Mijn kijk op de universiteit is niet wezenlijk anders geworden. Hoewel ik moet zeggen dat men wellicht soms iets minder open staat voor kritiek dan men graag doet geloven. Een kritische column over promovendi werd niet bepaald goed ontvangen in de hoge sferen en dat had ik totaal niet verwacht. Ook op een verhaal over de de onderzoeksmaster kwam commentaar. Als columnist moet je denk ik niet een andere bril op willen zetten. Je moet het dicht bij jezelf houden.
Wat zijn de belangrijkste eisen die ik stel aan een column?
Een goede column bevat een spitse mening of een goede anekdote, liefst met een leuke clou (zonder dat die per se al meteen wordt weggegeven in de titel). Het moet snel en scherp, uitgebreide nuanceringen zijn voor in dikke boeken die niemand leest.
Hebben mijn columns effect gehad en op welke wijze dan?
Ik zou niet durven zeggen dat mijn columns ook maar enig effect hebben gesorteerd. Ik heb daar in elk geval niet bijster veel van meegekregen het afgelopen jaar. Maar ik moet ook zeggen dat dat geen primair doel is geweest. Ik wilde hooguit af en toe ergens een speldenprikje uitdelen, daar hoeft voor mij ook niet zo nodig meteen een gevolg te hebben.
Over welke columns ben ik het meest tevreden en welke columns bezorgden mij een slapeloze nacht?
Over het algemeen ben ik, zoals de meeste schrijvers en acteurs, het meest tevreden over mijn laatste werkje. Als je dat niet bent, moet je je denk ik afvragen of het wel goed genoeg is. Echt favorieten heb ik dus niet, te meer omdat mijn columns nogal breed zijn geweest qua onderwerp.

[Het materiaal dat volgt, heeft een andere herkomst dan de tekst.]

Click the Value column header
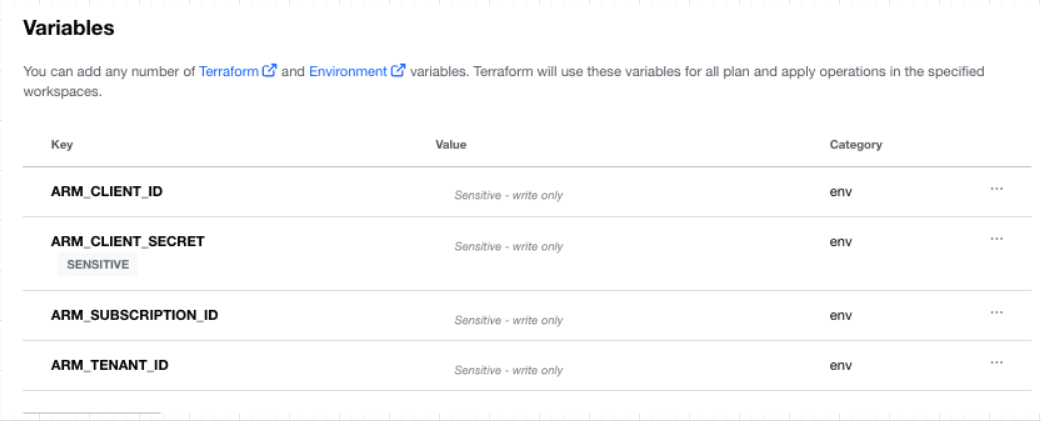The height and width of the screenshot is (421, 1041). pyautogui.click(x=451, y=145)
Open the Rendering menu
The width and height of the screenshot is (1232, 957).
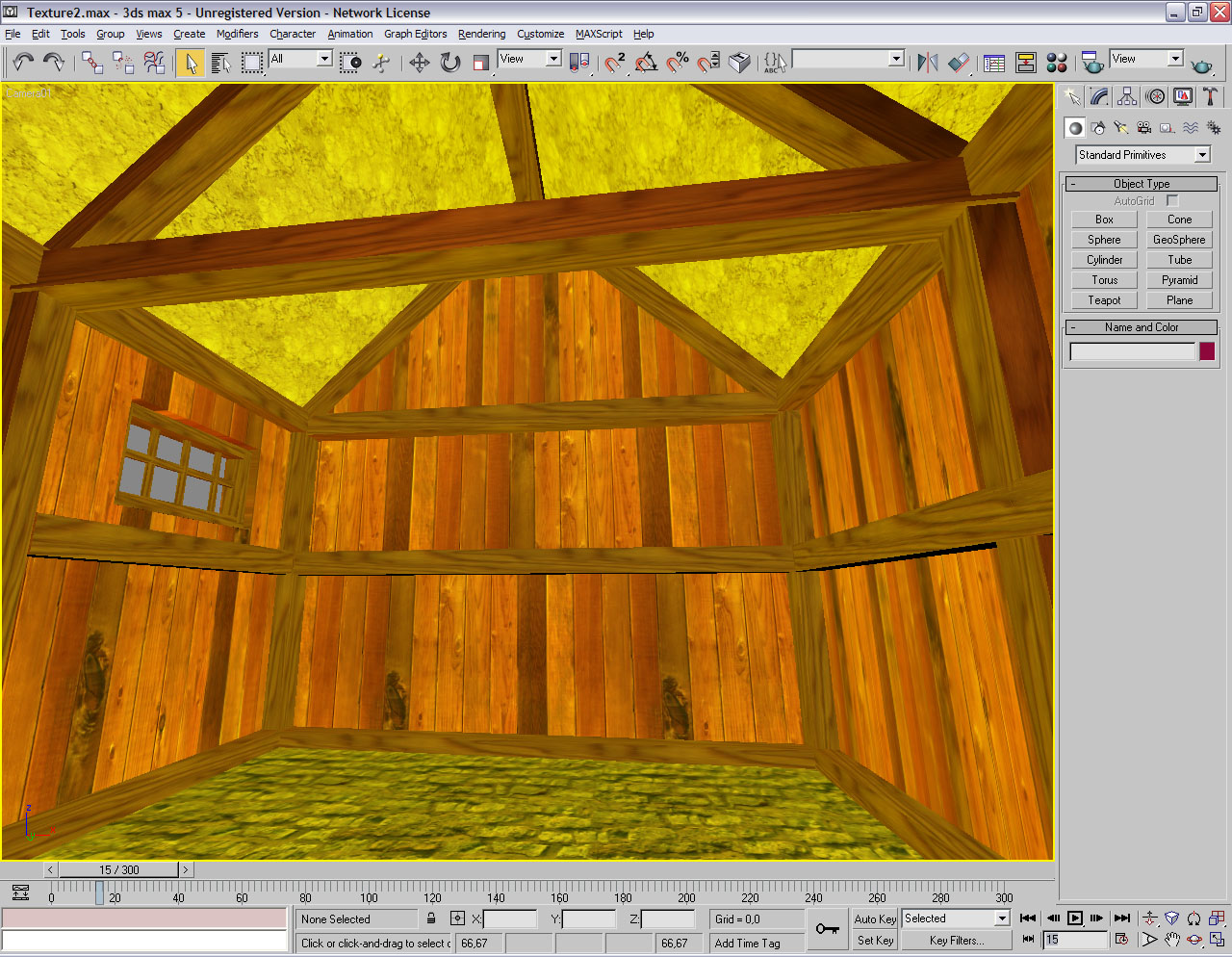(x=481, y=34)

Maar er zijn inderdaad wel een paar columns die, ik zal daar niet omheen draaien, invloed hebben gehad op mijn nachtrust. Slapeloos is geen goed woord, maar van met name de eerder genoemde column over de onderzoeksmaster heb ik wel slechter geslapen. Die kritiek kwam dus pas achteraf. Tijdens het bedenken en opschrijven hebben columns nooit invloed op mijn nachtrust.
Ben ik als campuscolumnist zelf dingen anders gaan doen, zoals twitteren of het bezoeken van vergaderingen?
Hoewel ik niet zo’n fan ben van de sociale media, ben ik sinds mijn verkiezing tot campuscolumnist gaan twitteren (@FLGerritse). Op zich een grappig medium waar je af en toe echt iets aan hebt en dingen mee kunt bereiken, al is het aantal mensen onder de 30 bijna op de vingers van een hand te tellen. Verder ben ik eigenlijk niet zoveel anders gaan doen. Ik denk ook niet dat je dat moet gaan doen als (campus)columnist. Je moet de inspiratie voor je stukjes gewoon halen uit je dagelijks leven. En vooral niet denken dat dat leven niet interessant genoeg is voor mensen om te lezen.
Wat zijn mijn tips voor de komende campuscolumnist?
Ik zou het heel leuk vinden als de volgende campuscolumnist, na twee studenten, eens een keer een medewerker van de UU zou zijn. Gewoon eens een fris geluid ‘van de andere kant’ van de universiteit, lijkt mij fantastisch.
Enfin, dat gezegd hebbende, tips? Tips genoeg! Laat je niet verleiden voor een fotoshoot te poseren op een skippybal. Schnabbel niet te veel, draaf nergens op als het favoriete paard van de keizer, ga zeker je columns nergens voorlezen. Columns doen het vaak het beste op papier (liefst zelfs in kolommen), sinds G.B.J. Hiltermann is de gesproken column eigenlijk dood. Probeer niet een uur voor de deadline geforceerd een column uit te persen, begin op tijd en werk desnoods, als je de mogelijkheid en de inspiratie hebt wat vooruit.
DUB is een digitaal ‘blad’, houd dat in gedachten voor je columns. Je kunt dus, in tegenstelling tot op papier, links gebruiken. Doe dit wel gedoseerd. Dosering is sowieso goed, probeer je columns en onderwerpen afwisselend te houden. Let tot slot op eenzijdig opgelegde mediacodes van je faculteit. Je weet het misschien nu nog niet, maar het zou zomaar kunnen dat je van je faculteit niet zomaar mag schrijven wat je wilt, zoek dat van te voren uit (en vind een manier om dat te omzeilen).